→ YOUR OBJECTIVE: Copy out every line of the data below that contains the word "height".

→ THE RECORDS:

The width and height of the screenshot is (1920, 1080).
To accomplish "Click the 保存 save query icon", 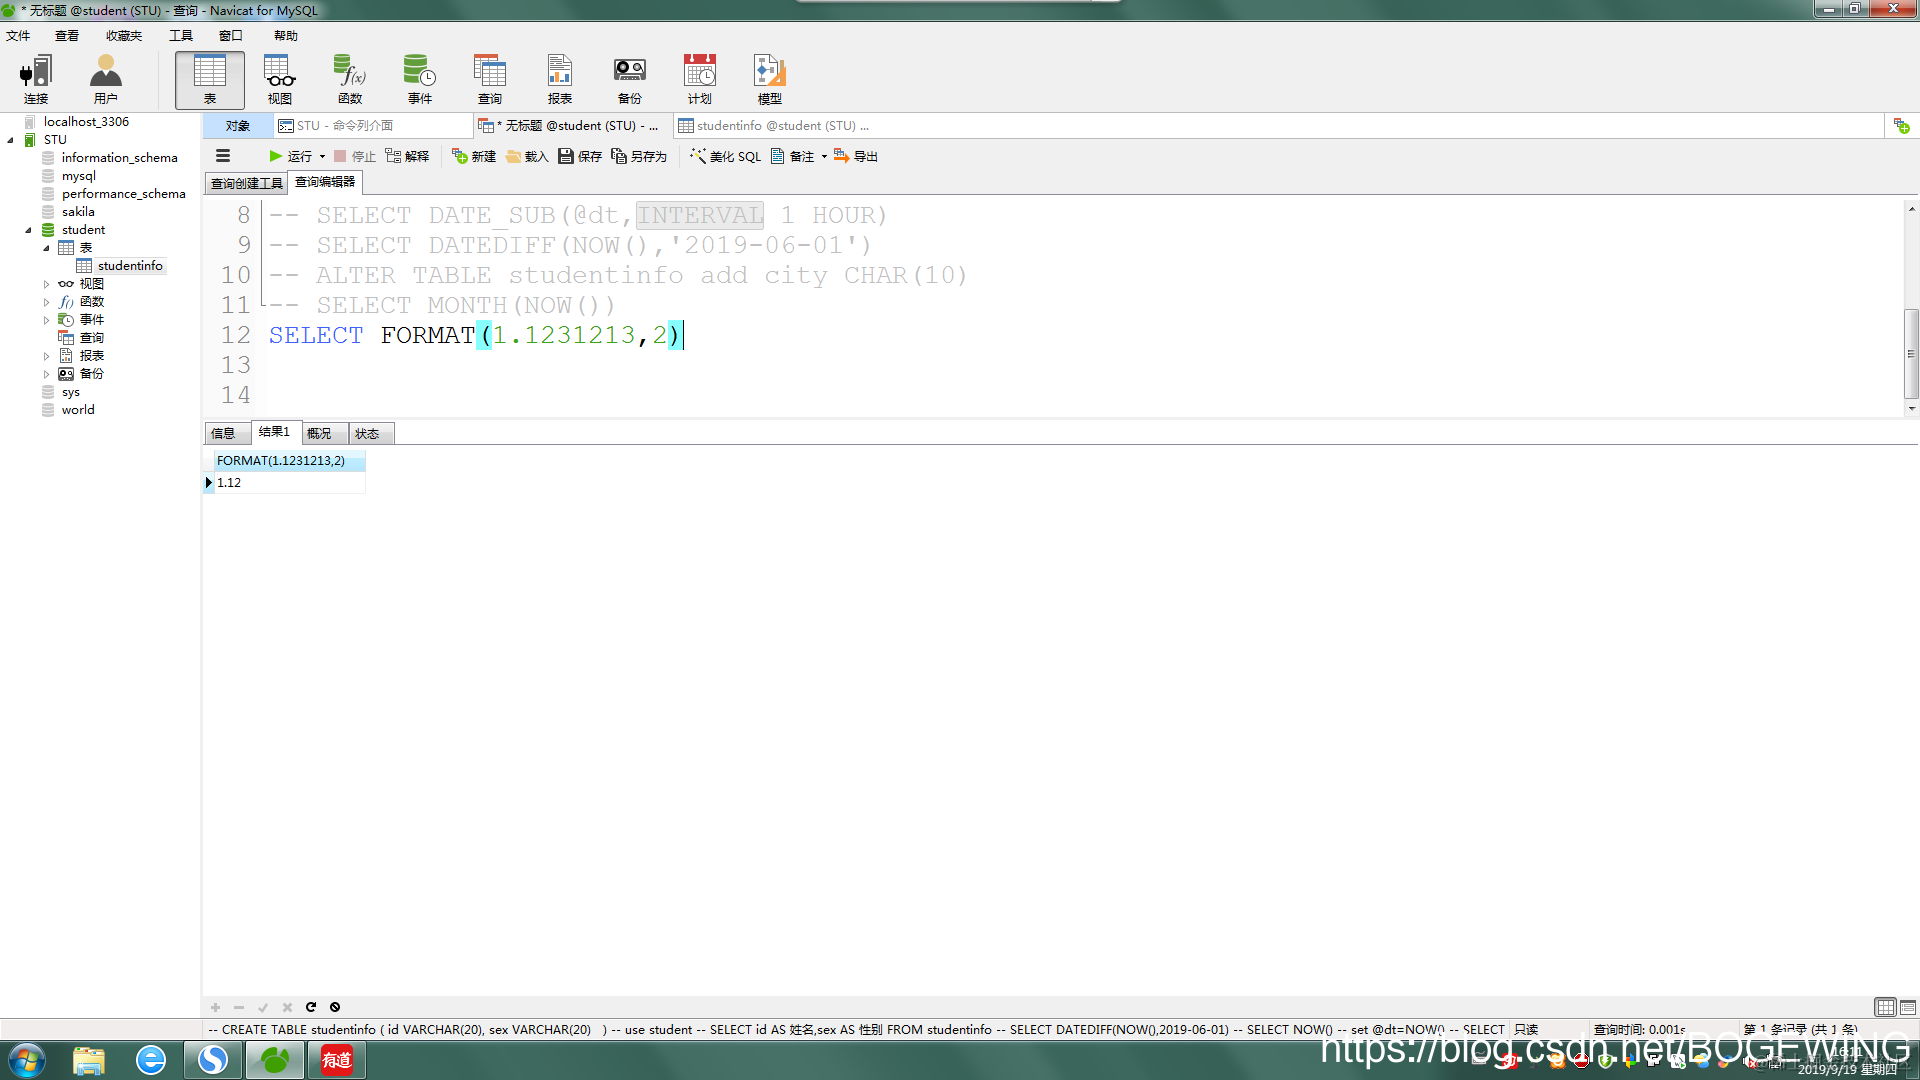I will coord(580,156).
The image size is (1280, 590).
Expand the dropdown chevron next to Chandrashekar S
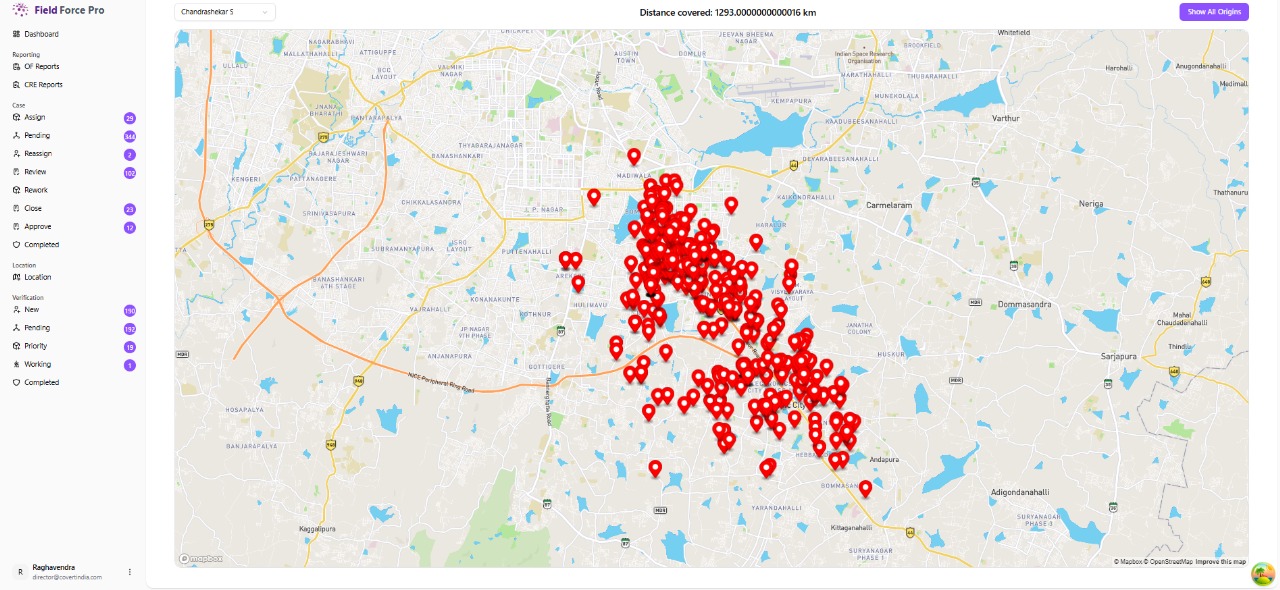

==

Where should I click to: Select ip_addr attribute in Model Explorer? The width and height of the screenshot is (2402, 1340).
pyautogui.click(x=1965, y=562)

--

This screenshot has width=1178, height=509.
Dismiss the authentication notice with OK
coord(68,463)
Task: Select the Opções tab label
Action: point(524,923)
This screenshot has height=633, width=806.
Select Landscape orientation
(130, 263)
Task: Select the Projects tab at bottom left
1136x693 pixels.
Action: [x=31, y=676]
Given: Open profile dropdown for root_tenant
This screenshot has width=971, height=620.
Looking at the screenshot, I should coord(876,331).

→ EXERCISE ANSWER:
The width and height of the screenshot is (1920, 1080).
Where should I click to: Select ip_addr attribute in Model Explorer? The width and height of the screenshot is (2402, 1340).
This screenshot has width=1178, height=509.
This screenshot has height=633, width=806.
This screenshot has width=971, height=620.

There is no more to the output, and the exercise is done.